Selected extract:
* Begin *
Robert Spier wrote:

Works with stuff this bad--won't allow n.n.n.0 though. almost war_ipv4()



n.n.n.0 is a perfectly valid IP.

What are you trying to do?




As John pointed out, Data::Validate::IP has "is_ivp4" and
other methods which test a string for whether it is, not
contains, but is an ip, also known as a dotted quad, of the
form n.n.n.n, where n is between 0 and 255

I want a host, so the last n ought not to be zero(most likely
a network), or 0.0.0.0, worse, meaning open on all interfaces.
Mainly I don't want a bad config string to be or to get parsed
down to "", stored as 0, assumed to mean 0.0.0.0, where we
DON'T want to advertise passwords. That's my goal.

My get_ipv4 gets an ip(sub-string) out of a string that contains
an ip, rather than testing the whole string as is_ipv4 and its
family in Data::Validate::IP.

war_ipv4 loops on a string or array or stdin, stripping off
the head which is a string containing a regex qualified sub
string that looks like an ip, feeding each one of those into
get_ipv4. I don't need that, but for headers, if somebody
needed to deal with lines which would fool get_ispv4(any
number to the left of an ip will cause it to fail even though
there may be an ip or several ip's to the right--it just needs
war_ipv4 to pass it sub-strings--then it could pull ip's from
headers--or ram--or sit on the wire[less]--more stuff I don't
need).

I don't need war_ipv4 and I think John already has ip's from
headers to count ip's and hosts for loop detection, so he does
not need war, either. war_ipv4 is generally the most inefficient
means of reducing conflict(which is what serves the most real
people), but counting ip's and hosts in headers, up to ten I
would agree, sounds like loop detection for real people.
* End *
Data shown:
* Begin *
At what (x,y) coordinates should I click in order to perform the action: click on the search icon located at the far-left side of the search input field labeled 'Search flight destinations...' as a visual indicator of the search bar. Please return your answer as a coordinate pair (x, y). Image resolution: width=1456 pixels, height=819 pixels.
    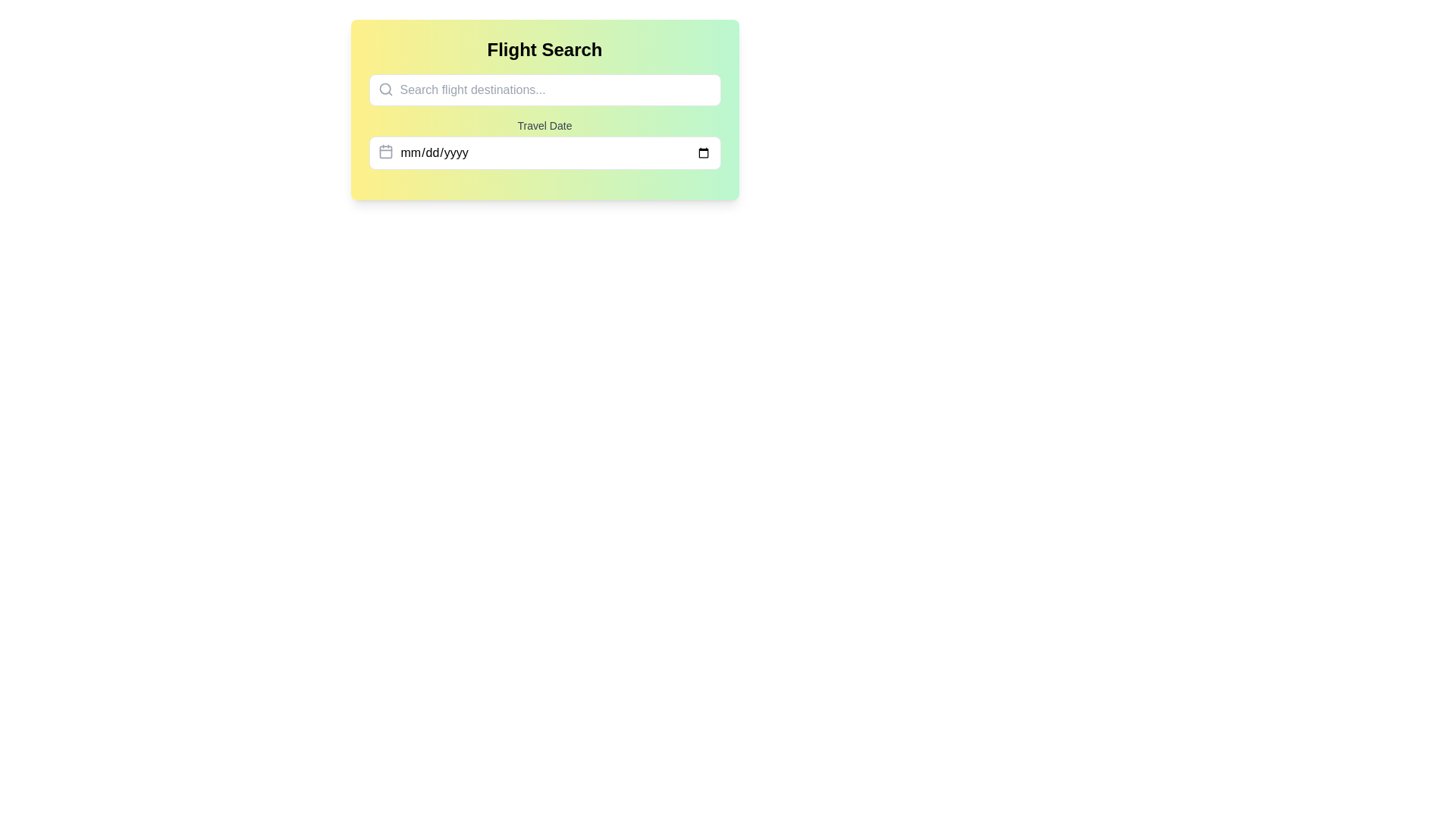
* End *
Exercise:
Answer these questions about the message on IP address checking above:
1. Between which two values must each n fall in a dotted quad of the form n.n.n.n?
2. What does the writer say a last n of zero most likely indicates?
3. What three inputs does war_ipv4 loop on?

Written response:
1. Between 0 and 255.
2. A network.
3. A string, an array, or stdin.